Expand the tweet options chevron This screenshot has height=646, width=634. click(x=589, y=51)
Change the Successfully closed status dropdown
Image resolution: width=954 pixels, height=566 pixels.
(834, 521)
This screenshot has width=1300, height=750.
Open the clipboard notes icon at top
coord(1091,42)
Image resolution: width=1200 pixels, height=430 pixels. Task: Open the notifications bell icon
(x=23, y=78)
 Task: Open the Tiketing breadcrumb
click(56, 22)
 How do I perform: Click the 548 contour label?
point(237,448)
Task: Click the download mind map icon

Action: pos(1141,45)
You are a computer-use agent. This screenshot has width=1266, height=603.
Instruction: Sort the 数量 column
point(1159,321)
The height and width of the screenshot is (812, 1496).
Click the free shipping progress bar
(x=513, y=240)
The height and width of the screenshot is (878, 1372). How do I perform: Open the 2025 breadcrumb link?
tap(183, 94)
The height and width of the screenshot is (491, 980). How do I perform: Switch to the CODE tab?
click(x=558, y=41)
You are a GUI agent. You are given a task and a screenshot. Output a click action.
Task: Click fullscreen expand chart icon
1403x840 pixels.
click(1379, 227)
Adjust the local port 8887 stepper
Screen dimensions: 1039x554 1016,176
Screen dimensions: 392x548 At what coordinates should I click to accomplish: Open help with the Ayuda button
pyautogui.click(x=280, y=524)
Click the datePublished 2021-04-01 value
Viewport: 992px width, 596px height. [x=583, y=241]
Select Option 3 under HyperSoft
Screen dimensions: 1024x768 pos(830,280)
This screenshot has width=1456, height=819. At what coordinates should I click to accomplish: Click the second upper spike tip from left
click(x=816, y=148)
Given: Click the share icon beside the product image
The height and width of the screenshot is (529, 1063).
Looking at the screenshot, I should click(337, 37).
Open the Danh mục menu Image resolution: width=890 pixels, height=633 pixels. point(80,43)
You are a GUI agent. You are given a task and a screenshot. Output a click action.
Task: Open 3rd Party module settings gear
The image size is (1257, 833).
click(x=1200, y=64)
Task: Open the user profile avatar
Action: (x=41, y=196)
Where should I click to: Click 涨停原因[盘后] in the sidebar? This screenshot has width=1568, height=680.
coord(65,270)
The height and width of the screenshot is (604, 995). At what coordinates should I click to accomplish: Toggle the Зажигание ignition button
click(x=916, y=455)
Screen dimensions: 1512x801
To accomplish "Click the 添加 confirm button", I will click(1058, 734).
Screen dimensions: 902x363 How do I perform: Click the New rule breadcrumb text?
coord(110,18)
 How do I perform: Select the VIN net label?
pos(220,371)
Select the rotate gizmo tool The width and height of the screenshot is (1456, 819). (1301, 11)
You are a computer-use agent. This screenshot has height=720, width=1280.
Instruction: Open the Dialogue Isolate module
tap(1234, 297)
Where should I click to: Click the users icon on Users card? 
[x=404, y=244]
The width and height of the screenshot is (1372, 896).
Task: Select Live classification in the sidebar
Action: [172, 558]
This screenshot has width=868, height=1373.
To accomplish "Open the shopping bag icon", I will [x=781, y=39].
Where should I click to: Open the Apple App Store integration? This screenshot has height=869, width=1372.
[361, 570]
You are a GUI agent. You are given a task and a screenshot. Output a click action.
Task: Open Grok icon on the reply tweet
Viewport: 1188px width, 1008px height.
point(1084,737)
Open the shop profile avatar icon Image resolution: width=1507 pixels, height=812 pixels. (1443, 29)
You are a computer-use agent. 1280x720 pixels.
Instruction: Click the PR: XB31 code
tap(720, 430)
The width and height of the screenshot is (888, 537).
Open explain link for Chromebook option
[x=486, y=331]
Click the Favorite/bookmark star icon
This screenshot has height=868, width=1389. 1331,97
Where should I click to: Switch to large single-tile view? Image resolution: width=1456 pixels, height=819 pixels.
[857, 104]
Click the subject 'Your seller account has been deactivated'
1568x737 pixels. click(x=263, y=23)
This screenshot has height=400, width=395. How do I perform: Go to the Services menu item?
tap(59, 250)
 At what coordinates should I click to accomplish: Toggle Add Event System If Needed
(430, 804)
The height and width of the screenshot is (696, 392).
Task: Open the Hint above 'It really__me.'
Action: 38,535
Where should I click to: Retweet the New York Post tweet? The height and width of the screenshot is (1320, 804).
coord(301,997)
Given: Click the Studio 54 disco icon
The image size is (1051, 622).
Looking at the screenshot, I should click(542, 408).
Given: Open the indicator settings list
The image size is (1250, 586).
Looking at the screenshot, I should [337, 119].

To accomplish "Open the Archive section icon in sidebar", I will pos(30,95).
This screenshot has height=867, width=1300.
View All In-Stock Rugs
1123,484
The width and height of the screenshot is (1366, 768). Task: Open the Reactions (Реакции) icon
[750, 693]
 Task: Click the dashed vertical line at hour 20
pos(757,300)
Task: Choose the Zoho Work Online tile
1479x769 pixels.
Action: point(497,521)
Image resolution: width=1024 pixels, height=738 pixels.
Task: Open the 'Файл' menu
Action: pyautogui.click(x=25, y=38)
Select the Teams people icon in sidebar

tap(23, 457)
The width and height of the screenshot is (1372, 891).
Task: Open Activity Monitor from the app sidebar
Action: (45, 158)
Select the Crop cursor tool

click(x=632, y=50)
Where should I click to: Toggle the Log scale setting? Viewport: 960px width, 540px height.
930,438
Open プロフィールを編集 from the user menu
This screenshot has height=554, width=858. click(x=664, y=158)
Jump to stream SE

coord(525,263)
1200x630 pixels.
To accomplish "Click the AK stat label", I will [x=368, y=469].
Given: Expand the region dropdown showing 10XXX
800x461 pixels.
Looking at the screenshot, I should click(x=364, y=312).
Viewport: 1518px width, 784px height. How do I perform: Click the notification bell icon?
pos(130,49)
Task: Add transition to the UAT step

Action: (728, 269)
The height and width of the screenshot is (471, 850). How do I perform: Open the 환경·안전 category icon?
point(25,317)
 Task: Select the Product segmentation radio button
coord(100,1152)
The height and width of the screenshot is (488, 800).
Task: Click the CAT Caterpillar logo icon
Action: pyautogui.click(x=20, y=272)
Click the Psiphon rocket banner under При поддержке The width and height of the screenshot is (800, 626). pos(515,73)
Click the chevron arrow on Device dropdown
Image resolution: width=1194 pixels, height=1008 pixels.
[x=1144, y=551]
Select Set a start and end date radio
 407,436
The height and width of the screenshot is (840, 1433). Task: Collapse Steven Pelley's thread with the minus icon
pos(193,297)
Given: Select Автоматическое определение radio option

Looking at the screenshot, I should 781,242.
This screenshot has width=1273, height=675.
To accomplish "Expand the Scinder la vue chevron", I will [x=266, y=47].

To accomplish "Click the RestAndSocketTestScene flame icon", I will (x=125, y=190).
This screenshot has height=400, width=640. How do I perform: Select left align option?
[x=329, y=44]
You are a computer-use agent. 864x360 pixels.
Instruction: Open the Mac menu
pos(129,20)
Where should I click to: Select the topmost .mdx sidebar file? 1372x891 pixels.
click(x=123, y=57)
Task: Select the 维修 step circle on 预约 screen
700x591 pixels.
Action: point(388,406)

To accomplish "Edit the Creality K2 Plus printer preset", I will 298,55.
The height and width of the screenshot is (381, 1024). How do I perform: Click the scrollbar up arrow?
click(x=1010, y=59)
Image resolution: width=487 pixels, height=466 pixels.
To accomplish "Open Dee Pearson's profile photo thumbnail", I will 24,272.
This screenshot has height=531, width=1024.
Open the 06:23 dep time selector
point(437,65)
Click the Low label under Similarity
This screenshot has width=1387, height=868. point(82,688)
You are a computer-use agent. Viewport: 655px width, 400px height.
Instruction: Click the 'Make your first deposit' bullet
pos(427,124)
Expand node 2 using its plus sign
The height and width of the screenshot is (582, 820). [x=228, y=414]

**********

- **Exercise objective**: Recast every line of the entries above as a numbered list, leaving out the blank lines.

- **Output of the task**:
1. Expand the tweet options chevron This screenshot has height=646, width=634. click(x=589, y=51)
2. Change the Successfully closed status dropdown
3. Image resolution: width=954 pixels, height=566 pixels.
4. (834, 521)
5. This screenshot has width=1300, height=750.
6. Open the clipboard notes icon at top
7. coord(1091,42)
8. Image resolution: width=1200 pixels, height=430 pixels. Task: Open the notifications bell icon
9. (x=23, y=78)
10.  Task: Open the Tiketing breadcrumb
11. click(56, 22)
12.  How do I perform: Click the 548 contour label?
13. point(237,448)
14. Task: Click the download mind map icon
15. Action: pos(1141,45)
16. You are a computer-use agent. This screenshot has width=1266, height=603.
17. Instruction: Sort the 数量 column
18. point(1159,321)
19. The height and width of the screenshot is (812, 1496).
20. Click the free shipping progress bar
21. (x=513, y=240)
22. The height and width of the screenshot is (878, 1372). How do I perform: Open the 2025 breadcrumb link?
23. tap(183, 94)
24. The height and width of the screenshot is (491, 980). How do I perform: Switch to the CODE tab?
25. click(x=558, y=41)
26. You are a GUI agent. You are given a task and a screenshot. Output a click action.
27. Task: Click fullscreen expand chart icon
28. 1403x840 pixels.
29. click(1379, 227)
30. Adjust the local port 8887 stepper
31. Screen dimensions: 1039x554 1016,176
32. Screen dimensions: 392x548 At what coordinates should I click to accomplish: Open help with the Ayuda button
33. pyautogui.click(x=280, y=524)
34. Click the datePublished 2021-04-01 value
35. Viewport: 992px width, 596px height. [x=583, y=241]
36. Select Option 3 under HyperSoft
37. Screen dimensions: 1024x768 pos(830,280)
38. This screenshot has width=1456, height=819. At what coordinates should I click to accomplish: Click the second upper spike tip from left
39. click(x=816, y=148)
40. Given: Click the share icon beside the product image
41. The height and width of the screenshot is (529, 1063).
42. Looking at the screenshot, I should click(337, 37).
43. Open the Danh mục menu Image resolution: width=890 pixels, height=633 pixels. point(80,43)
44. You are a GUI agent. You are given a task and a screenshot. Output a click action.
45. Task: Open 3rd Party module settings gear
46. The image size is (1257, 833).
47. click(x=1200, y=64)
48. Task: Open the user profile avatar
49. Action: (x=41, y=196)
50. Where should I click to: Click 涨停原因[盘后] in the sidebar? This screenshot has width=1568, height=680.
51. coord(65,270)
52. The height and width of the screenshot is (604, 995). At what coordinates should I click to accomplish: Toggle the Зажигание ignition button
53. click(x=916, y=455)
54. Screen dimensions: 1512x801
55. To accomplish "Click the 添加 confirm button", I will click(1058, 734).
56. Screen dimensions: 902x363 How do I perform: Click the New rule breadcrumb text?
57. coord(110,18)
58.  How do I perform: Select the VIN net label?
59. pos(220,371)
60. Select the rotate gizmo tool The width and height of the screenshot is (1456, 819). (1301, 11)
61. You are a computer-use agent. This screenshot has height=720, width=1280.
62. Instruction: Open the Dialogue Isolate module
63. tap(1234, 297)
64. Where should I click to: Click the users icon on Users card? 
65. [x=404, y=244]
66. The width and height of the screenshot is (1372, 896).
67. Task: Select Live classification in the sidebar
68. Action: [172, 558]
69. This screenshot has width=868, height=1373.
70. To accomplish "Open the shopping bag icon", I will [x=781, y=39].
71. Where should I click to: Open the Apple App Store integration? This screenshot has height=869, width=1372.
72. [361, 570]
73. You are a GUI agent. You are given a task and a screenshot. Output a click action.
74. Task: Open Grok icon on the reply tweet
75. Viewport: 1188px width, 1008px height.
76. point(1084,737)
77. Open the shop profile avatar icon Image resolution: width=1507 pixels, height=812 pixels. (1443, 29)
78. You are a computer-use agent. 1280x720 pixels.
79. Instruction: Click the PR: XB31 code
80. tap(720, 430)
81. The width and height of the screenshot is (888, 537).
82. Open explain link for Chromebook option
83. [x=486, y=331]
84. Click the Favorite/bookmark star icon
85. This screenshot has height=868, width=1389. 1331,97
86. Where should I click to: Switch to large single-tile view? Image resolution: width=1456 pixels, height=819 pixels.
87. [857, 104]
88. Click the subject 'Your seller account has been deactivated'
89. 1568x737 pixels. click(x=263, y=23)
90. This screenshot has height=400, width=395. How do I perform: Go to the Services menu item?
91. tap(59, 250)
92.  At what coordinates should I click to accomplish: Toggle Add Event System If Needed
93. (430, 804)
94. The height and width of the screenshot is (696, 392).
95. Task: Open the Hint above 'It really__me.'
96. Action: 38,535
97. Where should I click to: Retweet the New York Post tweet? The height and width of the screenshot is (1320, 804).
98. coord(301,997)
99. Given: Click the Studio 54 disco icon
100. The image size is (1051, 622).
101. Looking at the screenshot, I should click(542, 408).
102. Given: Open the indicator settings list
103. The image size is (1250, 586).
104. Looking at the screenshot, I should [337, 119].
105. To accomplish "Open the Archive section icon in sidebar", I will pos(30,95).
106. This screenshot has height=867, width=1300.
107. View All In-Stock Rugs
108. 1123,484
109. The width and height of the screenshot is (1366, 768). Task: Open the Reactions (Реакции) icon
110. [750, 693]
111.  Task: Click the dashed vertical line at hour 20
112. pos(757,300)
113. Task: Choose the Zoho Work Online tile
114. 1479x769 pixels.
115. Action: point(497,521)
116. Image resolution: width=1024 pixels, height=738 pixels.
117. Task: Open the 'Файл' menu
118. Action: pyautogui.click(x=25, y=38)
119. Select the Teams people icon in sidebar
120. tap(23, 457)
121. The width and height of the screenshot is (1372, 891).
122. Task: Open Activity Monitor from the app sidebar
123. Action: (45, 158)
124. Select the Crop cursor tool
125. click(x=632, y=50)
126. Where should I click to: Toggle the Log scale setting? Viewport: 960px width, 540px height.
127. 930,438
128. Open プロフィールを編集 from the user menu
129. This screenshot has height=554, width=858. click(x=664, y=158)
130. Jump to stream SE
131. coord(525,263)
132. 1200x630 pixels.
133. To accomplish "Click the AK stat label", I will [x=368, y=469].
134. Given: Expand the region dropdown showing 10XXX
135. 800x461 pixels.
136. Looking at the screenshot, I should click(x=364, y=312).
137. Viewport: 1518px width, 784px height. How do I perform: Click the notification bell icon?
138. pos(130,49)
139. Task: Add transition to the UAT step
140. Action: (728, 269)
141. The height and width of the screenshot is (471, 850). How do I perform: Open the 환경·안전 category icon?
142. point(25,317)
143.  Task: Select the Product segmentation radio button
144. coord(100,1152)
145. The height and width of the screenshot is (488, 800).
146. Task: Click the CAT Caterpillar logo icon
147. Action: pyautogui.click(x=20, y=272)
148. Click the Psiphon rocket banner under При поддержке The width and height of the screenshot is (800, 626). pos(515,73)
149. Click the chevron arrow on Device dropdown
150. Image resolution: width=1194 pixels, height=1008 pixels.
151. [x=1144, y=551]
152. Select Set a start and end date radio
153.  407,436
154. The height and width of the screenshot is (840, 1433). Task: Collapse Steven Pelley's thread with the minus icon
155. pos(193,297)
156. Given: Select Автоматическое определение radio option
157. Looking at the screenshot, I should 781,242.
158. This screenshot has width=1273, height=675.
159. To accomplish "Expand the Scinder la vue chevron", I will [x=266, y=47].
160. To accomplish "Click the RestAndSocketTestScene flame icon", I will (x=125, y=190).
161. This screenshot has height=400, width=640. How do I perform: Select left align option?
162. [x=329, y=44]
163. You are a computer-use agent. 864x360 pixels.
164. Instruction: Open the Mac menu
165. pos(129,20)
166. Where should I click to: Select the topmost .mdx sidebar file? 1372x891 pixels.
167. click(x=123, y=57)
168. Task: Select the 维修 step circle on 预约 screen
169. 700x591 pixels.
170. Action: point(388,406)
171. To accomplish "Edit the Creality K2 Plus printer preset", I will 298,55.
172. The height and width of the screenshot is (381, 1024). How do I perform: Click the scrollbar up arrow?
173. click(x=1010, y=59)
174. Image resolution: width=487 pixels, height=466 pixels.
175. To accomplish "Open Dee Pearson's profile photo thumbnail", I will 24,272.
176. This screenshot has height=531, width=1024.
177. Open the 06:23 dep time selector
178. point(437,65)
179. Click the Low label under Similarity
180. This screenshot has width=1387, height=868. point(82,688)
181. You are a computer-use agent. Viewport: 655px width, 400px height.
182. Instruction: Click the 'Make your first deposit' bullet
183. pos(427,124)
184. Expand node 2 using its plus sign
185. The height and width of the screenshot is (582, 820). [x=228, y=414]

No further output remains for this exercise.